When Does the Oxidation Resistance of Pure Titanium Decrease?
Elevated temperatures beyond the critical threshold
Pure titanium exhibits good oxidation resistance at temperatures below 400°C, as the surface TiO₂ film remains dense and adherent, effectively blocking further oxygen infiltration. However, when the temperature exceeds 400°C, the oxidation behavior of pure titanium changes drastically:
At 400–600°C: The TiO₂ film begins to grow rapidly in thickness, and its structure transforms from a dense, protective rutile phase to a more porous anatase or brookite phase in localized areas. Meanwhile, a small amount of interstitial oxygen atoms diffuse into the titanium matrix, forming a brittle oxygen-enriched layer beneath the oxide film, which weakens the metal's structural integrity while reducing the film's barrier effect.
Above 600°C: The oxidation process enters a "parabolic-to-linear" transition stage. The TiO₂ film loses its protective properties entirely due to severe cracking and spalling caused by thermal stress (arising from mismatches in thermal expansion coefficients between the oxide film and the titanium substrate). Oxygen penetrates into the matrix at an accelerated rate, and the formation of low-adhesion oxide layers (such as Ti₂O₃ and TiO in the sub-surface zone) leads to catastrophic oxidation of pure titanium, with the oxidation rate increasing exponentially with temperature.
High-temperature environments with specific corrosive gas impurities
Even if the temperature is within the nominal "safe range" (below 400°C), the presence of certain corrosive gas impurities will drastically degrade pure titanium's oxidation resistance:
Chlorine-containing gases (e.g., Cl₂, HCl vapor): Chloride ions can penetrate the TiO₂ film through microcracks or grain boundaries, reacting with titanium to form volatile titanium chlorides (e.g., TiCl₄). This "active corrosion" mechanism destroys the continuity of the passive film and prevents its self-healing, leading to localized pitting or uniform corrosion even at moderate temperatures.

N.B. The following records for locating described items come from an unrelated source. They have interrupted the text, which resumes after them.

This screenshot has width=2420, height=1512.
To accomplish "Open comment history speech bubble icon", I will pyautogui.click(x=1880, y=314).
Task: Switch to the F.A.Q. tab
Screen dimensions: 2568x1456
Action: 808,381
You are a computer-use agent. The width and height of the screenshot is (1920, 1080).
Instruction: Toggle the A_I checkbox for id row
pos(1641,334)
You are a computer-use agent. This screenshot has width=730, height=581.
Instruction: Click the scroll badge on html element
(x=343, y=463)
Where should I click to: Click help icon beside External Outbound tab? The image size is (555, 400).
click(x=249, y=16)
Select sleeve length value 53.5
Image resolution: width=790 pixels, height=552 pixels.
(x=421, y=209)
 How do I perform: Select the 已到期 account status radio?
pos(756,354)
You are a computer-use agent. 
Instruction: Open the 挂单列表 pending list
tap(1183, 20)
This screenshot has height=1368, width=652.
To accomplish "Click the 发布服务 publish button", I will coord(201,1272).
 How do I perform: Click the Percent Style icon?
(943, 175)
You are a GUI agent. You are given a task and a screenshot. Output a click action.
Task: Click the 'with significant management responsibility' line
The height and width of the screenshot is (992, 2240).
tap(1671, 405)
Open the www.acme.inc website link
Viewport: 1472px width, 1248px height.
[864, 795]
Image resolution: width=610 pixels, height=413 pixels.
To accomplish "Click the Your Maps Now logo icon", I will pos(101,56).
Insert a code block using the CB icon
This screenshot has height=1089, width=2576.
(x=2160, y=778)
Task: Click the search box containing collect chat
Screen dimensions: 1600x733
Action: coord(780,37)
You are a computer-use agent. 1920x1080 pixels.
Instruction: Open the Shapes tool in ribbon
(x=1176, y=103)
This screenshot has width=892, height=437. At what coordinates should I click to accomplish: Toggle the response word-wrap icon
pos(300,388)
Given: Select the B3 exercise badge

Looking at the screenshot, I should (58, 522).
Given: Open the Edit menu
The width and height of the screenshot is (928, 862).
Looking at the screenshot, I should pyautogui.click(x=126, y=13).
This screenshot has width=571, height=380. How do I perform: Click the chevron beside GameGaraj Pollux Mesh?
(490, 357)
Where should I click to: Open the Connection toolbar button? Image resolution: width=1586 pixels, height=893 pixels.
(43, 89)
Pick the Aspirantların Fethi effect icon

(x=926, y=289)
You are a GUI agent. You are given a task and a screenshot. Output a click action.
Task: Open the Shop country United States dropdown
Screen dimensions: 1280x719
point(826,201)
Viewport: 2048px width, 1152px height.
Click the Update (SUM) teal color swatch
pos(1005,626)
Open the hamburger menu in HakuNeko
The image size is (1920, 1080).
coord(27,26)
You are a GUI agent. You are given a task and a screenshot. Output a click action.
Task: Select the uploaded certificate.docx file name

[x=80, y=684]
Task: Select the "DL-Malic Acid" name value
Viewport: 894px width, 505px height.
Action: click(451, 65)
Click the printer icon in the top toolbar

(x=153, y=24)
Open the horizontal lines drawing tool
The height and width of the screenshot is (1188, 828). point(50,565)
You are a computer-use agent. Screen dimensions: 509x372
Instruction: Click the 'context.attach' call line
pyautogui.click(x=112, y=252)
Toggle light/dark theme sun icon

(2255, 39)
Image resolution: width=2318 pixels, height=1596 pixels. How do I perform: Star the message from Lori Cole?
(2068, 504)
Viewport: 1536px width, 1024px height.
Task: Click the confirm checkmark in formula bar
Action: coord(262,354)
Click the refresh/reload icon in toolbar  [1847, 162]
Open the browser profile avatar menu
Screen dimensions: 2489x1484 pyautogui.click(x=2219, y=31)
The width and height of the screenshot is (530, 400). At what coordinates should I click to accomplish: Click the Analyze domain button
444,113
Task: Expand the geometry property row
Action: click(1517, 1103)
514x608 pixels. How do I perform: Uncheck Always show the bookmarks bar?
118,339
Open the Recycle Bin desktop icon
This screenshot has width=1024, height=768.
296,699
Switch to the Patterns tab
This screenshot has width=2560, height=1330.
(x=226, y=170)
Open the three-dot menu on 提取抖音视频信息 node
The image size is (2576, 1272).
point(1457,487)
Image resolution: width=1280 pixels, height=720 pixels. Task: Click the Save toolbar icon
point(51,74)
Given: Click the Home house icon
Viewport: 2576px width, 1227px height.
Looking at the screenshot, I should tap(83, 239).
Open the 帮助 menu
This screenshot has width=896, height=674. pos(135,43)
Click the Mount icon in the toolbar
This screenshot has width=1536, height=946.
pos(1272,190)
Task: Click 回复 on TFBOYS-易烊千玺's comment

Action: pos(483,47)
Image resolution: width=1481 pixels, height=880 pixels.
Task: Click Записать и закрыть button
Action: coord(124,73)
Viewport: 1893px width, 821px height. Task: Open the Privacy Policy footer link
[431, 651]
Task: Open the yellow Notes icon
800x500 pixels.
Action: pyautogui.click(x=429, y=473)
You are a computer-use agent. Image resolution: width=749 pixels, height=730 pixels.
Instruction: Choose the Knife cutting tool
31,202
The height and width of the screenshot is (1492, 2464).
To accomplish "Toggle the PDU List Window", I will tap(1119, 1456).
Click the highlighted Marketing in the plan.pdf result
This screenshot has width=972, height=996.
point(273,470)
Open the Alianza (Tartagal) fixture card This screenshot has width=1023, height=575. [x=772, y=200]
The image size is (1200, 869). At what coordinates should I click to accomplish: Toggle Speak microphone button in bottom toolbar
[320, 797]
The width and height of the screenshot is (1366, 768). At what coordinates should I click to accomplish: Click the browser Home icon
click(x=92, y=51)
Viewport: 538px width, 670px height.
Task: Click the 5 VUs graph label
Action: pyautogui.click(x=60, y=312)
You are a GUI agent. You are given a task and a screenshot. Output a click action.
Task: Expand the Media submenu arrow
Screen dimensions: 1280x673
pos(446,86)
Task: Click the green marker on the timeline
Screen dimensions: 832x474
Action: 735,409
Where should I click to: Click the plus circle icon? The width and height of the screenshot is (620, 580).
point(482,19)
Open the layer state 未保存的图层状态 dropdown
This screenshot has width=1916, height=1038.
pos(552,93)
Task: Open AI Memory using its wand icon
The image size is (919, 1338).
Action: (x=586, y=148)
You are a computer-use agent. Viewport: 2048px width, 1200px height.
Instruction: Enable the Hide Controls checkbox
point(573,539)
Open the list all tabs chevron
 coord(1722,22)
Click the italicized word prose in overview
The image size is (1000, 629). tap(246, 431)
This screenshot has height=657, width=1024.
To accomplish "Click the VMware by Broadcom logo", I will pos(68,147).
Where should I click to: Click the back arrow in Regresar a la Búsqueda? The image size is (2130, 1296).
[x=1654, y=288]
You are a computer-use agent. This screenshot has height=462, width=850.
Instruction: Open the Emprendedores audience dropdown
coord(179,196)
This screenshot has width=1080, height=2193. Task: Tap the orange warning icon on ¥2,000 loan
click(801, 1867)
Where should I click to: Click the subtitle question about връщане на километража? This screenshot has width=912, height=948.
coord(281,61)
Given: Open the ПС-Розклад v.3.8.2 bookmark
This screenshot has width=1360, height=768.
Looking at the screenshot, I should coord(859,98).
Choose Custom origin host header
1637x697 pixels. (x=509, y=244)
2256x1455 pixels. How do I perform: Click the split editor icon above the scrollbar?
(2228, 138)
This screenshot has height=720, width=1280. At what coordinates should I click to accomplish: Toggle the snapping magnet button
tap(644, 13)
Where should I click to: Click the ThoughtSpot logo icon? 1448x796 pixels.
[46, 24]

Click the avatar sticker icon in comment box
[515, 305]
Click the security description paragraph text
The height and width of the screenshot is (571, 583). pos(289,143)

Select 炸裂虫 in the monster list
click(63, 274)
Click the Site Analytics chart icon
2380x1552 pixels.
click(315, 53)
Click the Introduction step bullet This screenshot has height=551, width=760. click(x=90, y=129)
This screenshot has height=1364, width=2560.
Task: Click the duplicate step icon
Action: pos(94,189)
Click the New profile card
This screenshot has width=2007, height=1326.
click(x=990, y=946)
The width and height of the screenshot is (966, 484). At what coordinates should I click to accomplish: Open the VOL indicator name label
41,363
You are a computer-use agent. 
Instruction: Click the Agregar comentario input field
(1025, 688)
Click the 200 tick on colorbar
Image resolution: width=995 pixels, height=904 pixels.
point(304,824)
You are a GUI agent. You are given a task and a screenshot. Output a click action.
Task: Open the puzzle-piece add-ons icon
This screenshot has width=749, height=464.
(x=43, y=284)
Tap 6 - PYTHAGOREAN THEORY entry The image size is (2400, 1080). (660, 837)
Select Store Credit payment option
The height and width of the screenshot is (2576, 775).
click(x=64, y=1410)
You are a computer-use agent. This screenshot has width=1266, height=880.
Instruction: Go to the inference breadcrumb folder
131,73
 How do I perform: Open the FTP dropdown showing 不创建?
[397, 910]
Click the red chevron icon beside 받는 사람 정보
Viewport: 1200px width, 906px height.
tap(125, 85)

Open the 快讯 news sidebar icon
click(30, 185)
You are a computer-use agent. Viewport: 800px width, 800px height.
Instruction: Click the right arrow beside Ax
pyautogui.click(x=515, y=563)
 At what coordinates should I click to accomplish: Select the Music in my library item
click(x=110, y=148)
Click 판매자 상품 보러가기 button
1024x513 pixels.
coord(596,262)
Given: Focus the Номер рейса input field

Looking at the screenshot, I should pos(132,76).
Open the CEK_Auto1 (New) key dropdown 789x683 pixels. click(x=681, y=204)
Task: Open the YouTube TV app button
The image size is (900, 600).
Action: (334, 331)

Sulfur-containing gases (e.g., SO₂, H₂S): At temperatures above 300°C, sulfur atoms can diffuse into the titanium matrix, forming brittle titanium sulfides (e.g., TiS, TiS₂) at grain boundaries. These sulfides not only reduce the metal's ductility but also disrupt the integrity of the TiO₂ film, making it more susceptible to oxygen attack and accelerating oxidation.




Nitrogen-rich atmospheres at high temperatures: Above 500°C, nitrogen reacts with titanium to form hard and brittle titanium nitride (TiN) on the surface and within the matrix. While TiN has some oxidation resistance, its formation causes internal stress in the oxide film, leading to cracking and creating channels for oxygen to further infiltrate the underlying metal.
Cyclic thermal loading conditions
Repeated heating and cooling cycles (e.g., in industrial furnaces or aerospace engine components that undergo frequent start-stop operations) severely compromise pure titanium's oxidation resistance:
Thermal expansion and contraction of the TiO₂ film and titanium substrate cause cyclic stress, leading to the formation of microcracks and delamination in the oxide layer.
Each thermal cycle exposes fresh titanium metal to the oxidizing atmosphere before the film can fully self-heal, resulting in cumulative oxidation damage and a gradual reduction in the film's protective capacity over time.
Presence of molten salts or low-melting-point metal contaminants
In environments containing molten salts (e.g., NaCl, Na₂SO₄ in high-temperature industrial processes) or low-melting-point metals (e.g., aluminum, magnesium, lead), pure titanium's oxidation resistance is significantly impaired:
Molten salts can act as electrolytes, inducing electrochemical corrosion that breaks down the TiO₂ film, while also facilitating the formation of low-melting-point titanium compounds that accelerate film failure.
Low-melting-point metals can diffuse into the titanium matrix at high temperatures, forming eutectic alloys and causing intergranular embrittlement, which weakens the structural stability of the metal and makes the oxide film more prone to cracking during oxidation.